Aim of the exercise
What is needed is every line of the material that contains "chơi".
___ Given information ___
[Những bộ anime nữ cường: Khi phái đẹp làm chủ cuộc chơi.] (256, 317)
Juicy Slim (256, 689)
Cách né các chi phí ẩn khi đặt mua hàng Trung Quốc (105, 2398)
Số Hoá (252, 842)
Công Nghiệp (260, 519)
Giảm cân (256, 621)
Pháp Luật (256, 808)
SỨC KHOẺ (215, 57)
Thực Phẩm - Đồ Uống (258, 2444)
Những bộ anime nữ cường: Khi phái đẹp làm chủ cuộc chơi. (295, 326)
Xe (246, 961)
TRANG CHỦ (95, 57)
___
___ Given information ___
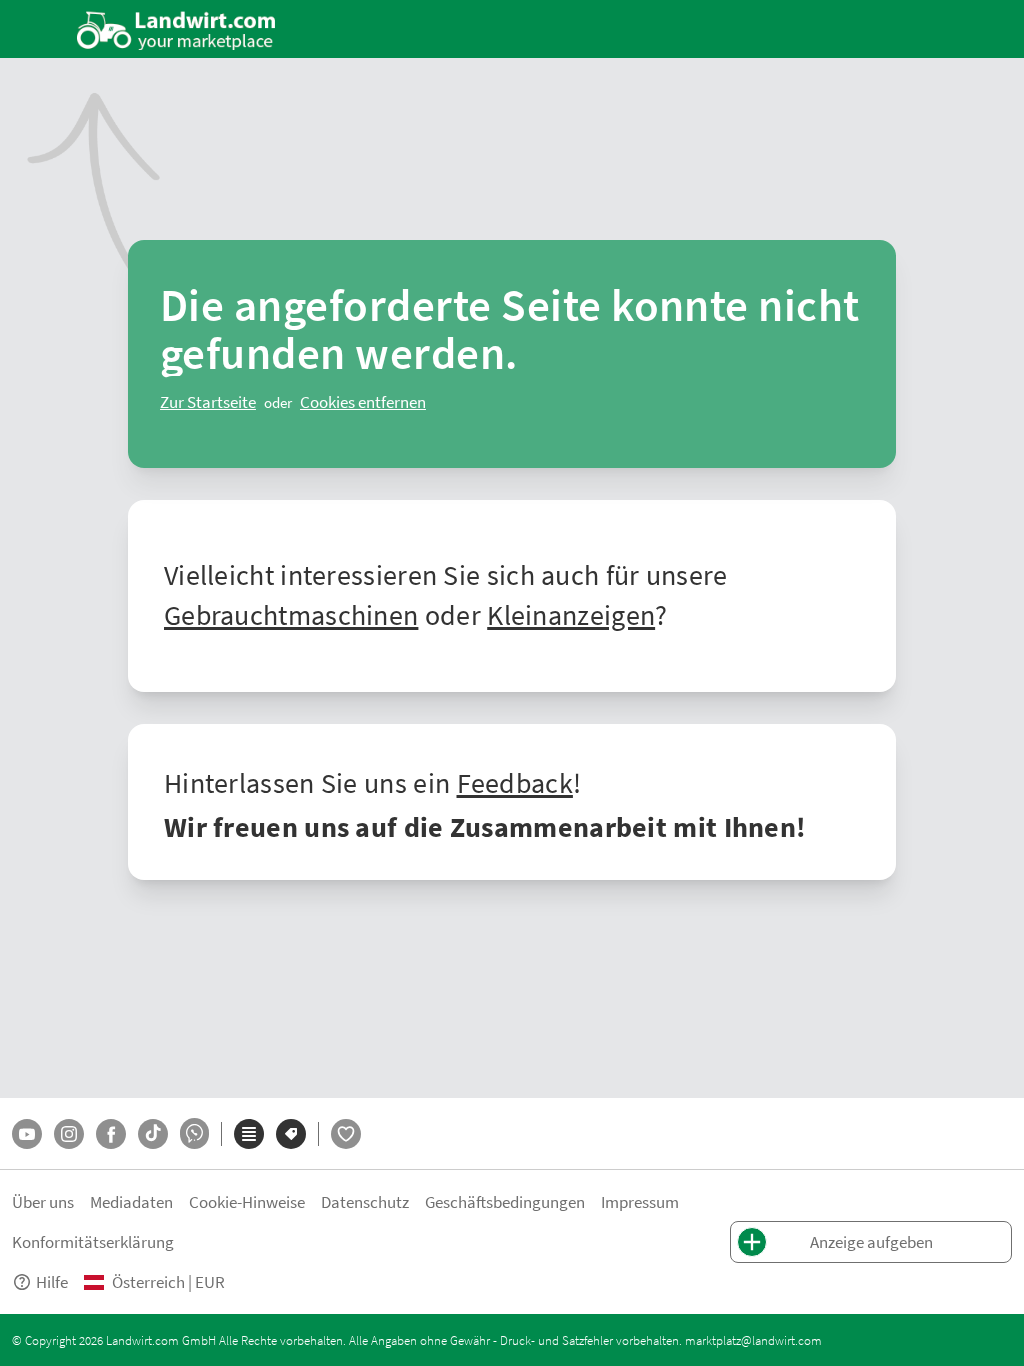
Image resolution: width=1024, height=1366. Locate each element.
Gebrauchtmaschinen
___
Final answer
[Những bộ anime nữ cường: Khi phái đẹp làm chủ cuộc chơi.] (256, 317)
Những bộ anime nữ cường: Khi phái đẹp làm chủ cuộc chơi. (295, 326)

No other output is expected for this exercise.